- Incumbent Dr. Rajeev Singh Raghuvanshi
- Ministry of Health and Family Welfare
- Constituting instrument: Drugs and Cosmetics Act, 1940
- Deputy: Drugs Controller General of India

= Drugs Controller General of India =

Director of CDSCO

Drugs Controller General of India (DCGI) is the head of department of the Central Drugs Standard Control Organization of the Government of India responsible for approval of licences of specified categories of drugs such as blood and blood products, IV fluids, vaccines, and sera in India. Drugs Controller General of India, comes under the Ministry of Health & Family Welfare. DCGI also sets standards for manufacturing, sales, import, and distribution of drugs in India.

== Function ==
DCGI lays down the standard and quality of manufacturing, selling, import and distribution of drugs in India.
- Preparation and maintenance of national reference standard.
- To bring about the uniformity in the enforcement of the Drugs and Cosmetics Act.
- Training of Drug Analysts deputed by State Drug Control Laboratories and other Institutions
- Analysis of Cosmetics received as survey samples from CDSCO (central drug standard control organisation)

With the notification of Medical Device Rules 2017 by the Government of India, DCGI will also act as Central Licensing Authority (CLA) for the medical devices which fall under the purview of these rules.
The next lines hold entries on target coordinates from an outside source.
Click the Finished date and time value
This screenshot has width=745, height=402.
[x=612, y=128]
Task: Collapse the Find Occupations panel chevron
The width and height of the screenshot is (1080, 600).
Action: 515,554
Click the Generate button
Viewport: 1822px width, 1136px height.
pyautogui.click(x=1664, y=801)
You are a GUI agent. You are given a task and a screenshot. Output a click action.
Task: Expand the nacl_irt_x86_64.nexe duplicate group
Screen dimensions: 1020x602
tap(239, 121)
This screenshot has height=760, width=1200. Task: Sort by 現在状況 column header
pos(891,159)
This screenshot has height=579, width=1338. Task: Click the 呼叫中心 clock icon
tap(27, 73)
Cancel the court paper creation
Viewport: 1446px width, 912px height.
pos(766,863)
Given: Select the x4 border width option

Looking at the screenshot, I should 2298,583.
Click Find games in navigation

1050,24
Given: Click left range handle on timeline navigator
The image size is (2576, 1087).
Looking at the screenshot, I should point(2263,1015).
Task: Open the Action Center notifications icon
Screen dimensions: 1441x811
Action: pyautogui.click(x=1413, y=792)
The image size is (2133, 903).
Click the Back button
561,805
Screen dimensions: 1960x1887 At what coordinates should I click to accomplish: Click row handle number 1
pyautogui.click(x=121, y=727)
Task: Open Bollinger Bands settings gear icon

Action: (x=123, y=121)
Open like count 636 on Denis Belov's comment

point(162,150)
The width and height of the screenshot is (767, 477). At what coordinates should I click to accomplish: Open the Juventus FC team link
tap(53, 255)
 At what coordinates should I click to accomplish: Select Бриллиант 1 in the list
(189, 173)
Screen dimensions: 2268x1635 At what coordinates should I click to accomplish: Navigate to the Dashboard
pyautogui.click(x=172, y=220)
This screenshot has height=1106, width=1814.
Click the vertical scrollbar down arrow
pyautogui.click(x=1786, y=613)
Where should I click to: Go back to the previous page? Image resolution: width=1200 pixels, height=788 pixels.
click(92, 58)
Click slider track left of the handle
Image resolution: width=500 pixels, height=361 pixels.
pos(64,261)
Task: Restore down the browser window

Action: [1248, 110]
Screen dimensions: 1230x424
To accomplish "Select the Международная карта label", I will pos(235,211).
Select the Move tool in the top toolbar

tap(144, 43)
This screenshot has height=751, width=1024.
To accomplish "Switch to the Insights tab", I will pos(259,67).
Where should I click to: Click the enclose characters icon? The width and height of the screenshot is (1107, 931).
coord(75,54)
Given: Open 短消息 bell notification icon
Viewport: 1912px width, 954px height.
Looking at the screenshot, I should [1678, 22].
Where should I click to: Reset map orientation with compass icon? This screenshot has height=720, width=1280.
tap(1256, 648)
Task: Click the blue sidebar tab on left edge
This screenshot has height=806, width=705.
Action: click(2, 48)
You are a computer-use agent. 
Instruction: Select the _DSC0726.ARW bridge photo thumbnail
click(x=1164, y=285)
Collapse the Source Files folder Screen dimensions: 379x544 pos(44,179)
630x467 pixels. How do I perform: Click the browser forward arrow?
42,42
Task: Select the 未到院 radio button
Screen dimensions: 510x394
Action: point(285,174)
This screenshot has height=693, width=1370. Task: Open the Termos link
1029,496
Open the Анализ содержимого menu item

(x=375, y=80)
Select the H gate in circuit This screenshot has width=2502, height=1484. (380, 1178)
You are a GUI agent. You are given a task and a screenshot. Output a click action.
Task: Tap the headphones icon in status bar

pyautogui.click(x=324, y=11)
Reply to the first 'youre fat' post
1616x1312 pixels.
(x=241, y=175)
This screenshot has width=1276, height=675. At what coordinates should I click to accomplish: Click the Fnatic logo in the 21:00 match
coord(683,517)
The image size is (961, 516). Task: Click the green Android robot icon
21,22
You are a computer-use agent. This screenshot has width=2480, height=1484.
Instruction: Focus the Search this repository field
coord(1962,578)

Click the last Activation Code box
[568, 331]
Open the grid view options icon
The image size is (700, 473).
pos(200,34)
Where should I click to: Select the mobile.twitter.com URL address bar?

Out of four Classes of medical devices from Class A to Class D, DCGI will be the direct licensing authority for Class C and Class D devices, whereas it will coordinate licensing for Class A and B devices through State drug controllers, who will act as State Licensing Authority or SLA.

== Governance ==
The government on 1 February 2023 appointed Dr. Rajeev Singh Raghuvanshi as Drug Controller General of India. The government earlier on 14 August 2019 appointed Dr. VG Somani as Drug Controller General of India (DCGI). Dr. VG Somani succeeded S Eswara Reddy, the interim DCGI who was appointed in February 2018. DCGI heads the Indian drug regulatory body the Central Drugs Standard Control Organisation (CDSCO), whose functions include ensuring the quality of drugs and cosmetics sold in the country, approval of new drugs and regulating clinical trials.

== Zonal Offices Of CDSCO ==
The central government have established 6 zonal offices of CDSCO (Central Drugs Standard Control Organisation) at Mumbai, Kolkata, Chennai, and Ghaziabad, Hyderabad, Ahmedabad, various Sub-Zonal offices and Port offices, which works in close collaboration with the state control administration and assist them in securing uniform enforcement of the Drug Act.